## [Problem to solve]
Pull every line of the entries that has the word "computer".

## [Data listing]
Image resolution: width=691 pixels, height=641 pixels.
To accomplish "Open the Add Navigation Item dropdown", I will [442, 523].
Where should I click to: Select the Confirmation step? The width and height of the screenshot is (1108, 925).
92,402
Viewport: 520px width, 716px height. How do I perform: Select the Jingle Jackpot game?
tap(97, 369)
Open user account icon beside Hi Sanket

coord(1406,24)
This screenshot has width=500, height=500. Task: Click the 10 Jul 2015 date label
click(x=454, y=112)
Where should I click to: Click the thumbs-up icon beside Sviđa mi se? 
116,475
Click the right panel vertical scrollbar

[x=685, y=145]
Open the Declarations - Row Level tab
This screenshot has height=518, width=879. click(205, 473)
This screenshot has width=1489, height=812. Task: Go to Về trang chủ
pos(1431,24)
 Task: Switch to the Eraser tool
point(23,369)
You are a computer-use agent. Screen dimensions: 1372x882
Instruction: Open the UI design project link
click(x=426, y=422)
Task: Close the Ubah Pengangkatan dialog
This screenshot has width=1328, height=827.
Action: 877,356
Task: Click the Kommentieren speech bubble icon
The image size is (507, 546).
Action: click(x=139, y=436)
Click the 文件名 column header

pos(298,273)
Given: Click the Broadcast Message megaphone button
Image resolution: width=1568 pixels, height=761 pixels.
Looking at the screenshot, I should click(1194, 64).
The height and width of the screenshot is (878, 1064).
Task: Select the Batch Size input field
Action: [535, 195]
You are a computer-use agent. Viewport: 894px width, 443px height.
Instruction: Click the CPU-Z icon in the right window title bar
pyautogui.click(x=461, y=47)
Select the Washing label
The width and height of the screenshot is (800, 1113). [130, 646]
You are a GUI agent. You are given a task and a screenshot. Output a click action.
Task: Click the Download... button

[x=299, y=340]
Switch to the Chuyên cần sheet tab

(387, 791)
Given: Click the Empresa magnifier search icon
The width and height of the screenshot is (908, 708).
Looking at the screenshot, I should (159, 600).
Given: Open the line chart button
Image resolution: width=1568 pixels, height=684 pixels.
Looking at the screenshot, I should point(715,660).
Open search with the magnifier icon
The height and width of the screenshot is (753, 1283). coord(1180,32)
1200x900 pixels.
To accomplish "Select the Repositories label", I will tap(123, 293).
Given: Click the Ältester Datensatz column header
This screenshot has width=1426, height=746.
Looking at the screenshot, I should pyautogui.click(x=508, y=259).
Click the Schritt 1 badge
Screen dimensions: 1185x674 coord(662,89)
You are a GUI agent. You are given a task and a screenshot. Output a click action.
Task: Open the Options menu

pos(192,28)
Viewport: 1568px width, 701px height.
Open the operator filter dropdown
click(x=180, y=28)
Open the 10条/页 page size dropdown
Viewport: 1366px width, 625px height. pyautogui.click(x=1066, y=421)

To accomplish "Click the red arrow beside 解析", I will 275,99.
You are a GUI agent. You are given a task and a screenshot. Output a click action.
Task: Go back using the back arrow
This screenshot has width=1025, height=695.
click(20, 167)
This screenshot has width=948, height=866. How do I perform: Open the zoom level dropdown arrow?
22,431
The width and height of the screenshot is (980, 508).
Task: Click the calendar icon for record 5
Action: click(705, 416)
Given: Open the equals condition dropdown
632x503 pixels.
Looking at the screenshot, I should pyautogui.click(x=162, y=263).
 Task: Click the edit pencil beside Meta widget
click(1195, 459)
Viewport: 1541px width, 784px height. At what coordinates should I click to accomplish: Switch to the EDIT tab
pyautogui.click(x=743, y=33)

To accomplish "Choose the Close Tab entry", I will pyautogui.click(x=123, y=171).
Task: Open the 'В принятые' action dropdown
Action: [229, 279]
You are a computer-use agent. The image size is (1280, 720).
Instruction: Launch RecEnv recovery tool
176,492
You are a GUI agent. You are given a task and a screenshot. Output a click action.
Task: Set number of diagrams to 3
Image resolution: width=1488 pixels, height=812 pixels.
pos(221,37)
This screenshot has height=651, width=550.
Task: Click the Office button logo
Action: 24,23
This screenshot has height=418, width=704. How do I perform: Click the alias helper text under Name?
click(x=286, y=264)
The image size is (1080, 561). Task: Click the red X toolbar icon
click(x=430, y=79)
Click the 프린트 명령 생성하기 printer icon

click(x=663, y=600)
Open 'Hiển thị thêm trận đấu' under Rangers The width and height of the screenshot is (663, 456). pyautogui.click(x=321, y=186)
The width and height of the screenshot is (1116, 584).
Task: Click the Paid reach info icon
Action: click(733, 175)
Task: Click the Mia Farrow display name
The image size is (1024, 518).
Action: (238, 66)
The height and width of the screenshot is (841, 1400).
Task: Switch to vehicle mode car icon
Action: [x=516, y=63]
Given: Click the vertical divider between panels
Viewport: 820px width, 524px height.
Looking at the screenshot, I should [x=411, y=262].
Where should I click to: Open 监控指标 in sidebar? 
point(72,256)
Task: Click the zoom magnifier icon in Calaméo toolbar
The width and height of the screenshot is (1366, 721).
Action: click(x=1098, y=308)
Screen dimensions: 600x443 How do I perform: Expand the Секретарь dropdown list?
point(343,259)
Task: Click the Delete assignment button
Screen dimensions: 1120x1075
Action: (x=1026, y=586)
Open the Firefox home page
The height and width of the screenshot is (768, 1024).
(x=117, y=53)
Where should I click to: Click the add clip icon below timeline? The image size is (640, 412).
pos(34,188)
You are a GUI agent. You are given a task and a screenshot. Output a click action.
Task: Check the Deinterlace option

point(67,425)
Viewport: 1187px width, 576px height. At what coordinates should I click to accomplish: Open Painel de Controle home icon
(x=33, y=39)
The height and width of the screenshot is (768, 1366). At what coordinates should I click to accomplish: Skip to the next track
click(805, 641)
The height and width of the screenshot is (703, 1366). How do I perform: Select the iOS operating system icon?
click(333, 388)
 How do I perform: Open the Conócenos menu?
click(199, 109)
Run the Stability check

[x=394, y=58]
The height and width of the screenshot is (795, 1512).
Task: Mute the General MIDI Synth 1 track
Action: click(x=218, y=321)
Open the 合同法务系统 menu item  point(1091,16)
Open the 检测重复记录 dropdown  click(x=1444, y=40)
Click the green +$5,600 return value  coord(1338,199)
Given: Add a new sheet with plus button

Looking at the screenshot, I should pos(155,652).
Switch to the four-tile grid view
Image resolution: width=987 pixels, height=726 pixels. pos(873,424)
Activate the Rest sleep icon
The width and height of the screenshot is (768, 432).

## [The completed task]
You are a computer-use agent. Screen dimensions: 1372x882
You are a computer-use agent. Viewport: 894px width, 443px height.
You are a computer-use agent. The image size is (1280, 720).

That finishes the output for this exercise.